### WHAT IS BEING ASKED
Nothing but the lines from the one with "Click the 取扱局 header cell" through the end of the records may appear in the answer, each reproduced exactly, pictures omitted.

Items from a dataset:
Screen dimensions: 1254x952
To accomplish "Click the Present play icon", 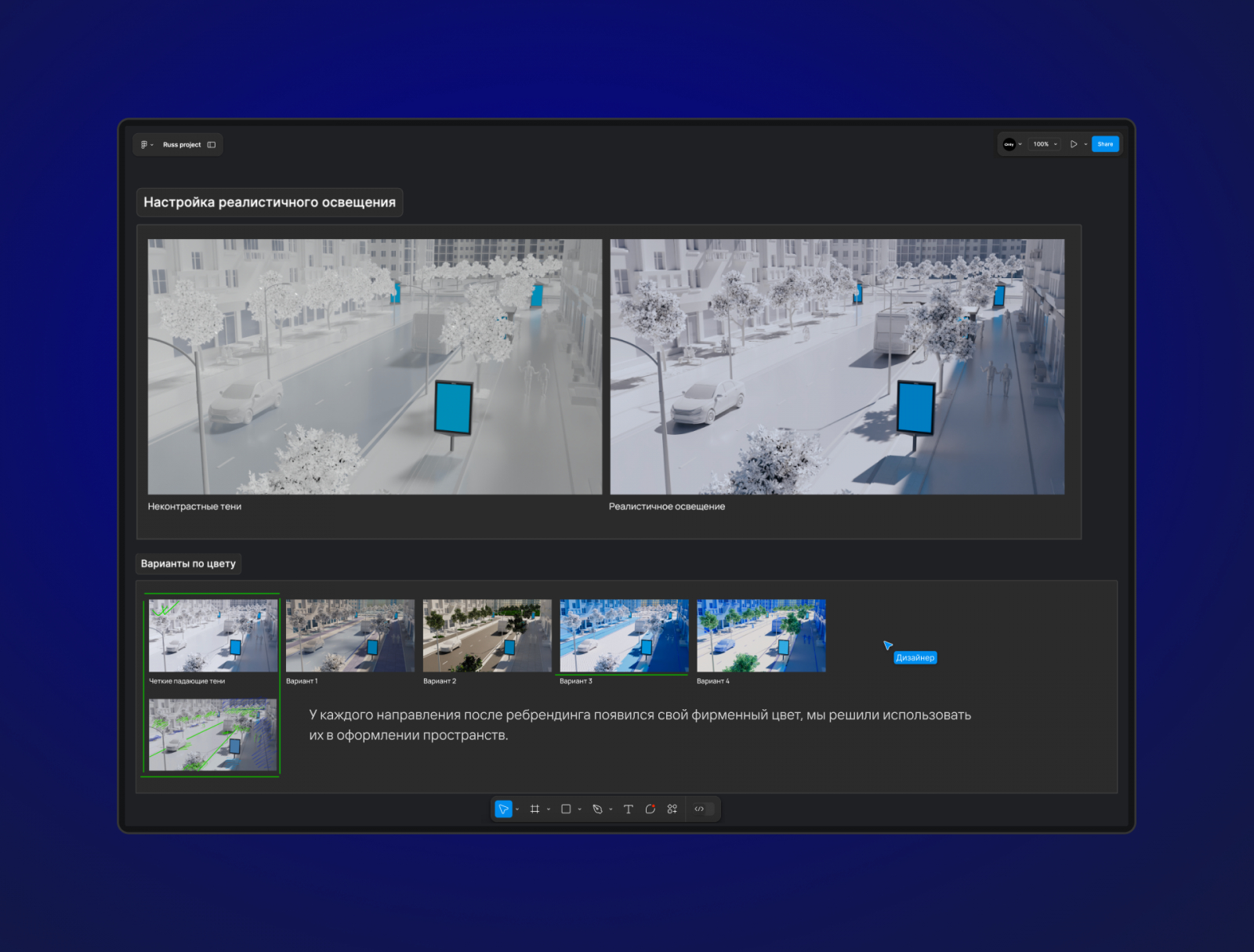I will coord(1073,144).
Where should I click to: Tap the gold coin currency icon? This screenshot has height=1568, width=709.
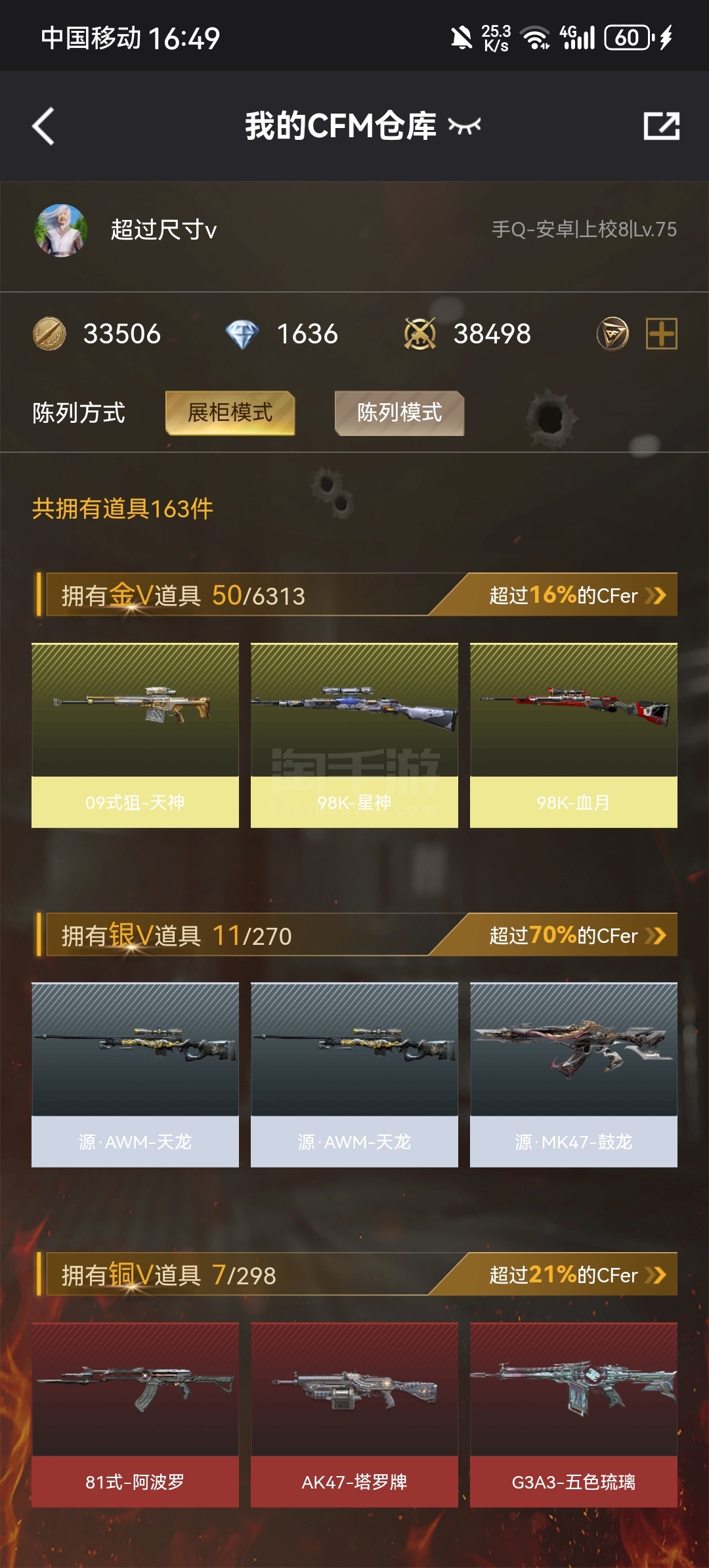pos(49,334)
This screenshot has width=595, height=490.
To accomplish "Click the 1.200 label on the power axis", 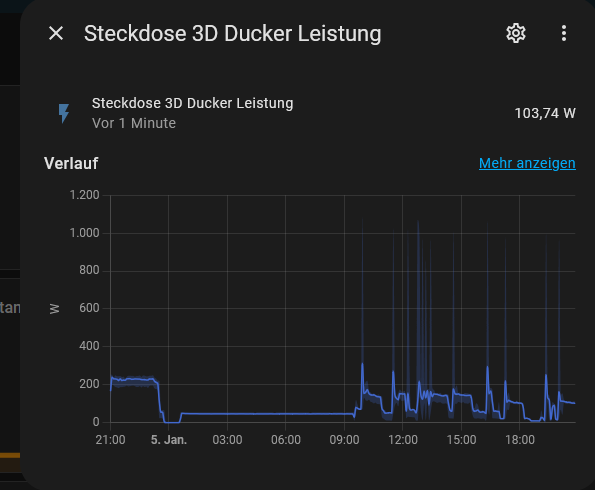I will [x=84, y=195].
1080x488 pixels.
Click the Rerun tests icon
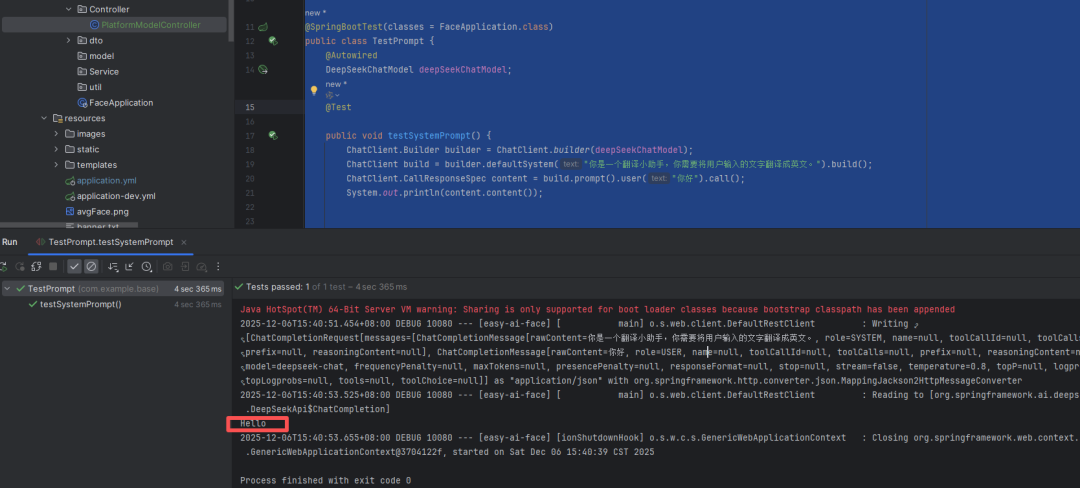(5, 267)
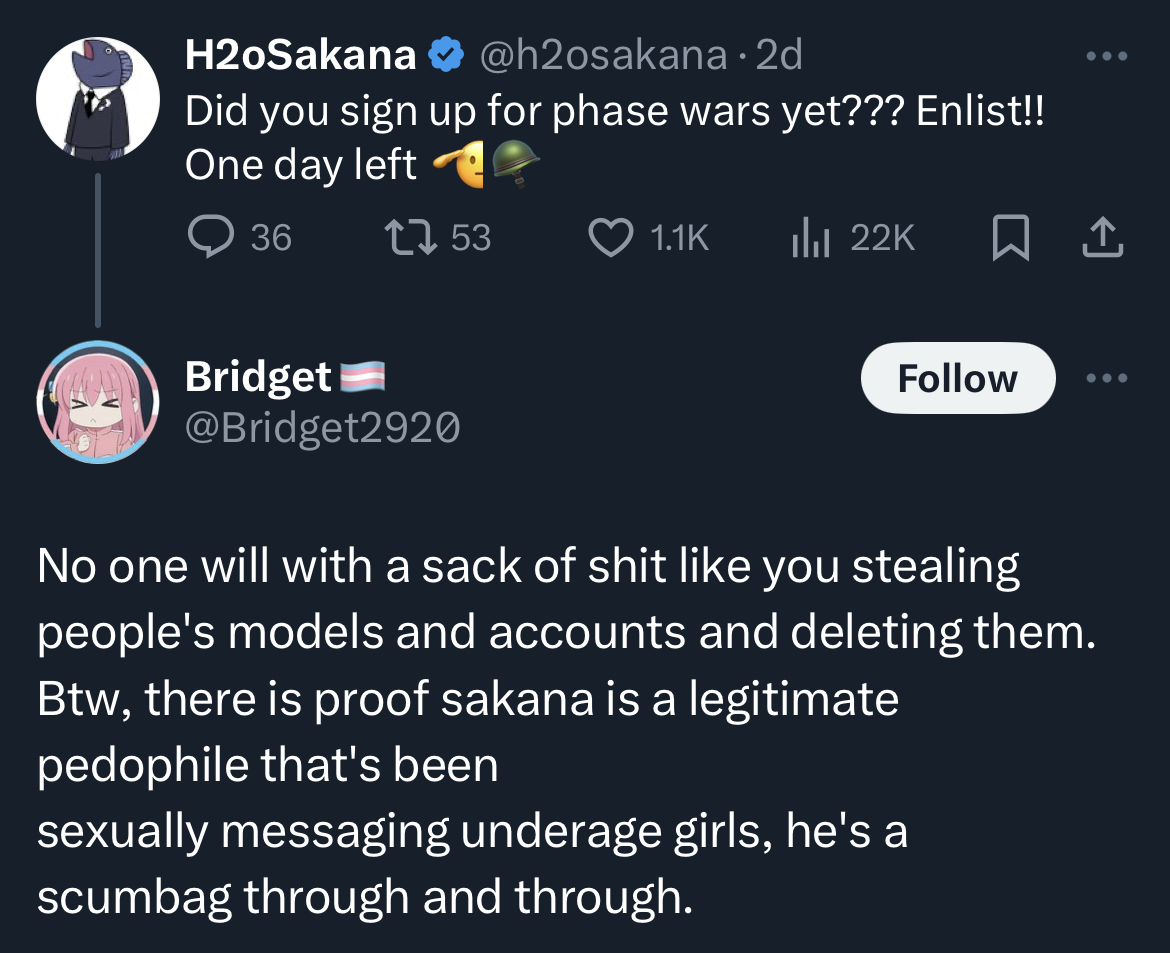
Task: Go to the @Bridget2920 profile handle
Action: click(322, 428)
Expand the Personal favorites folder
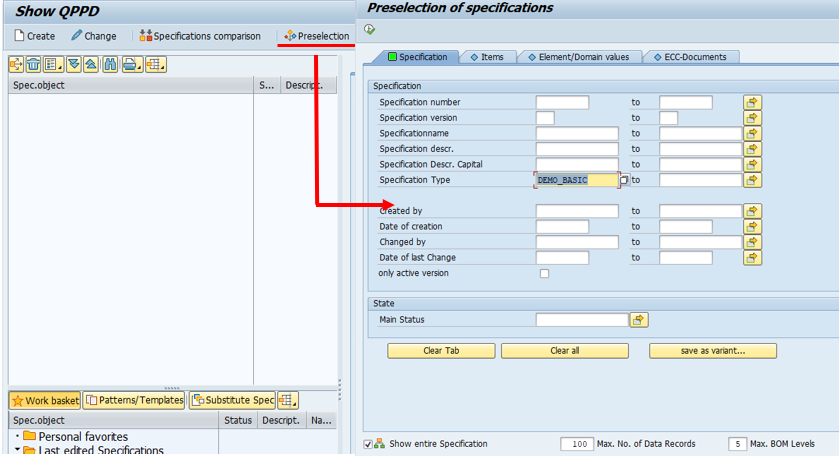 tap(18, 437)
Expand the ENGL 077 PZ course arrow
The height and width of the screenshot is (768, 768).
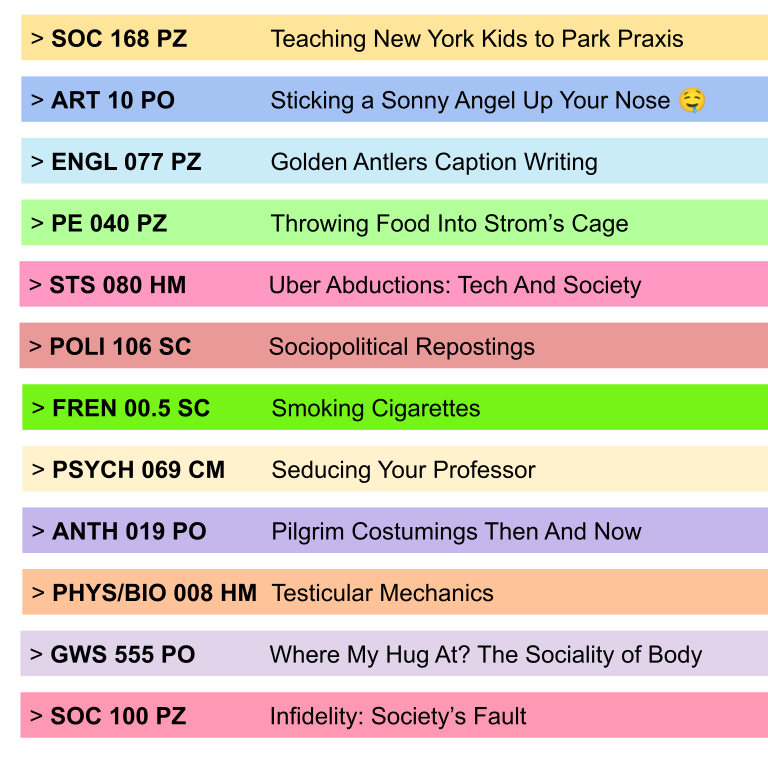pos(37,163)
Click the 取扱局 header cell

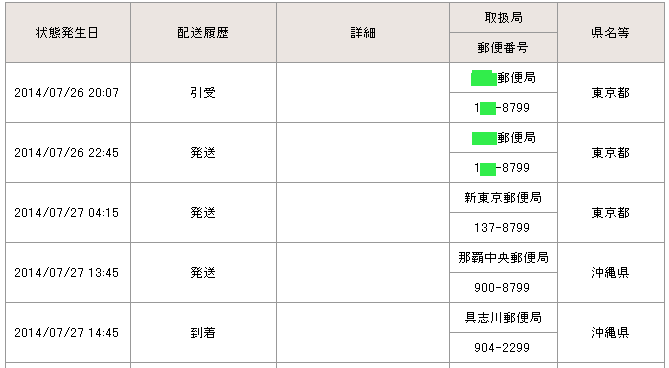pos(503,17)
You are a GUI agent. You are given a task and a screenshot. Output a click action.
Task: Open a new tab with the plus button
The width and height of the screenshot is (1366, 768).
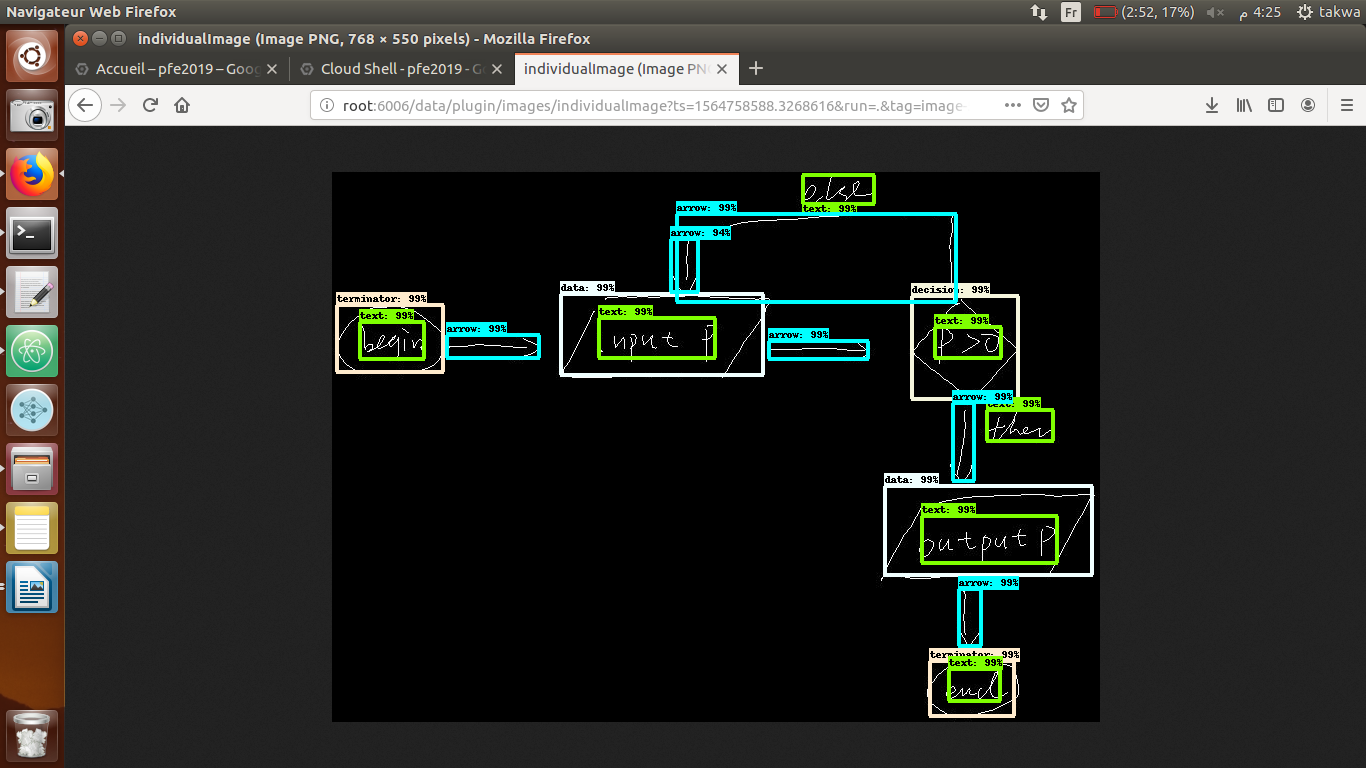click(756, 68)
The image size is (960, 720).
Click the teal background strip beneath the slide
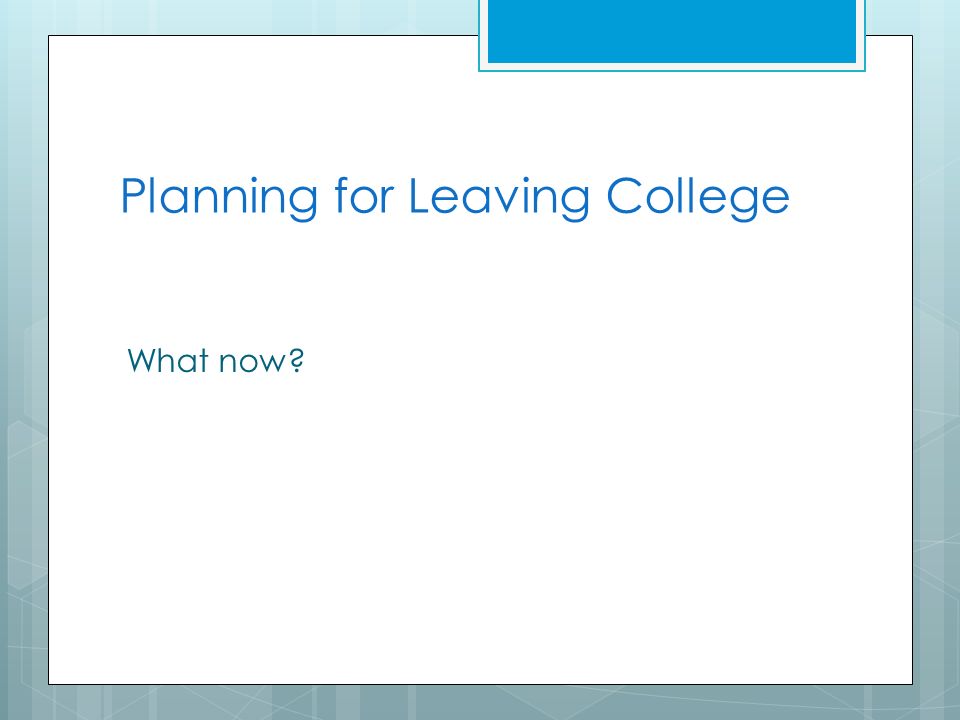pos(480,702)
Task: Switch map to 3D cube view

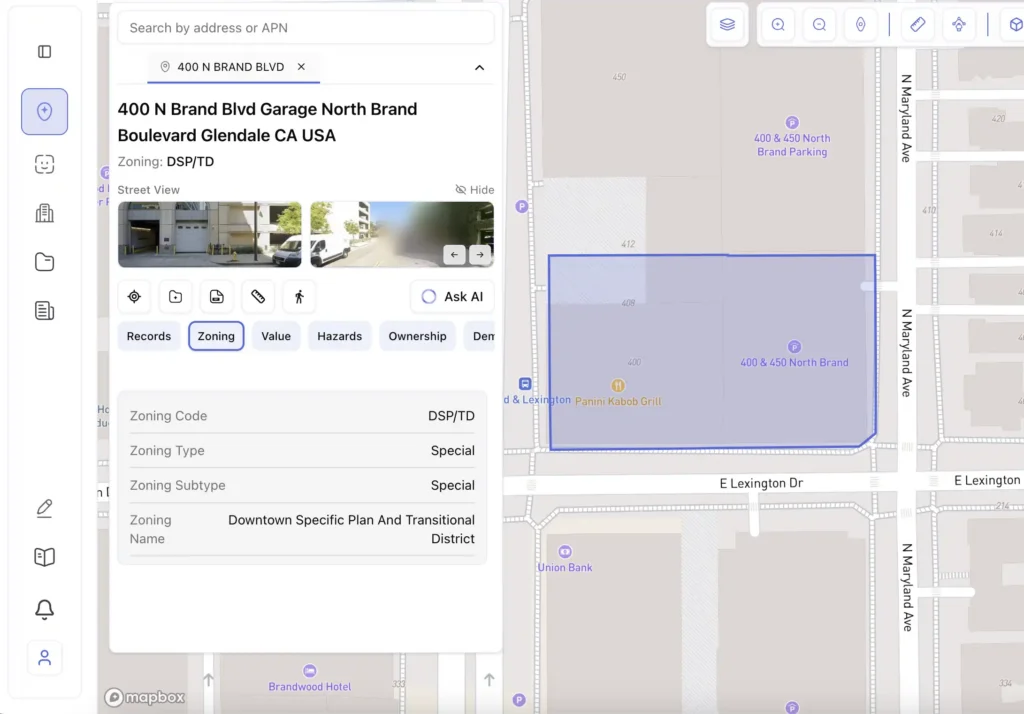Action: (x=1013, y=24)
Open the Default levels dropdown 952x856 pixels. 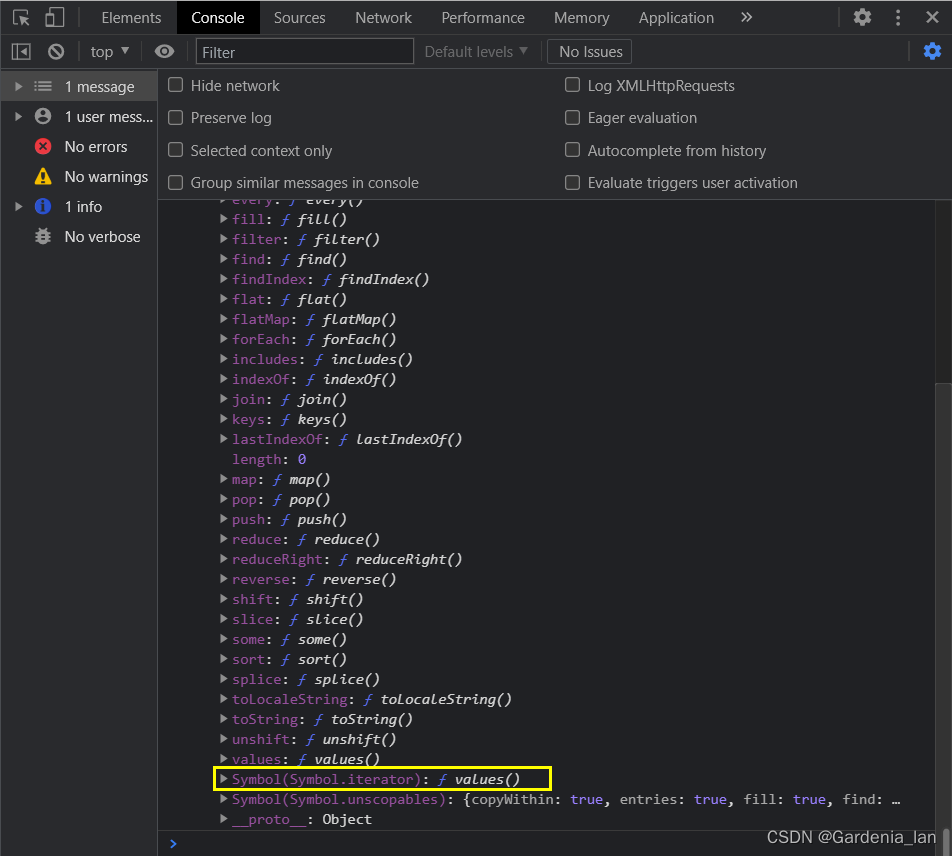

### ANSWER AREA
Click the 取扱局 header cell

pos(503,17)
You are a GUI agent. You are given a task and a screenshot. Output a click action.
Task: Open a new tab with the plus button
The width and height of the screenshot is (1366, 768).
click(756, 68)
The image size is (960, 720).
Click the teal background strip beneath the slide
pos(480,702)
Task: Switch map to 3D cube view

Action: (x=1013, y=24)
Open the Default levels dropdown 952x856 pixels. 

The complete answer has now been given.